Whitten has lived in the Old Town Neighborhood for 35 years, and she said that while there have always been JMU parties, the disturbances and disrespectful behavior at nearby fraternity and sorority house has gotten out of hand lately.

“Sometimes it actually is property damage because when people are intoxicated. They have little regard for themselves or anybody else, so we’ve had things getting stolen, items on a porch that look very attractive when you’re very drunk,” she said.

Whitten said she has even had students who thought she called the police on them for a party come to her door and ask her if she called the police.

“I think that’s pretty absurd to ask a question like that if you got a ticket because of noise or whatever to go to your neighbor and complain and try to be intimidating. I will tell you I was not intimidated,” she said.

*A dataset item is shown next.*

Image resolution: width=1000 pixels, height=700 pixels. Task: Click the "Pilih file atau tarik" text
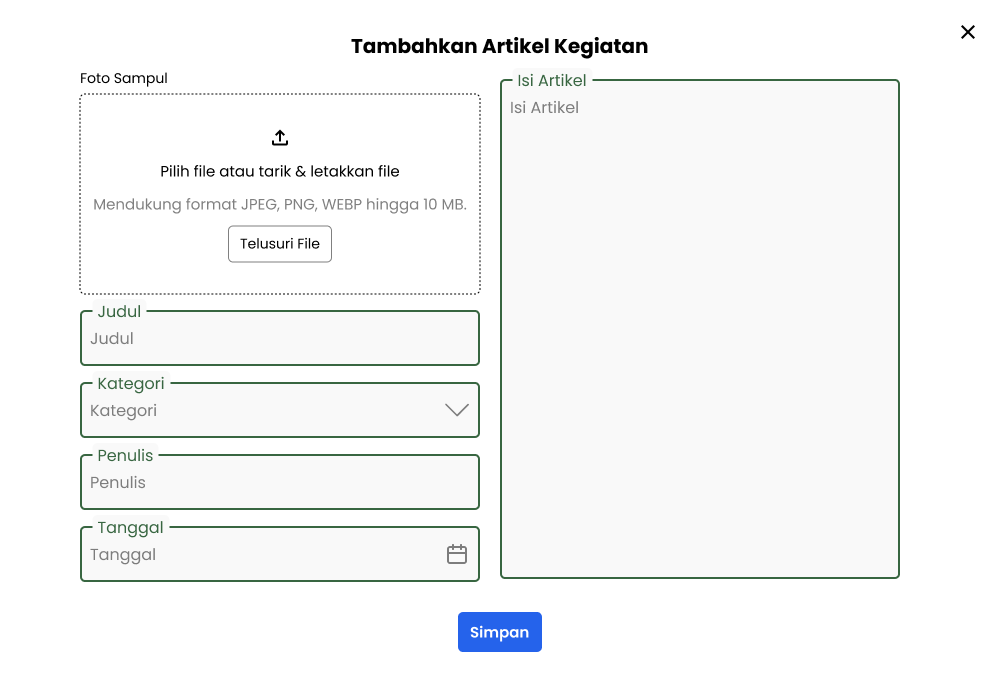coord(280,171)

After a large party in the neighborhood earlier in the semester, Whitten held a meeting with her neighbors and JMU Police Chief Anthony Matos to discuss the problems and possible solutions.

Whitten said that she and her neighbors believe the city of Harrisonburg has been too light on punishments for large parties to this point.

“I don’t think large parties should be permitted in a neighborhood where people live and are raising children. I think it’s really a ridiculous example for our young children particularly but even teenagers,” she said.

Since the first meeting of her neighbors, Whitten said she has also met with JMU officials including Vice President of Student Affairs Dr. Tim Miller as well as Harrisonburg City officials like Police Chief Kelley Warner.

“The attitude that ‘you can’t tell me what to do’ is pervasive with some of the students, and I want to really emphasize some of the students because most of the students in our community are contributing members who we really do like, respect, and want here,” she said.

Residents of the Old Town Neighborhood will host a town hall-style meeting at the Lucy Simms Center in Harrisonburg on October 18 at 6 p.m. to discuss the problem and potential solutions with students, JMU leadership, police, and Harrisonburg leadership.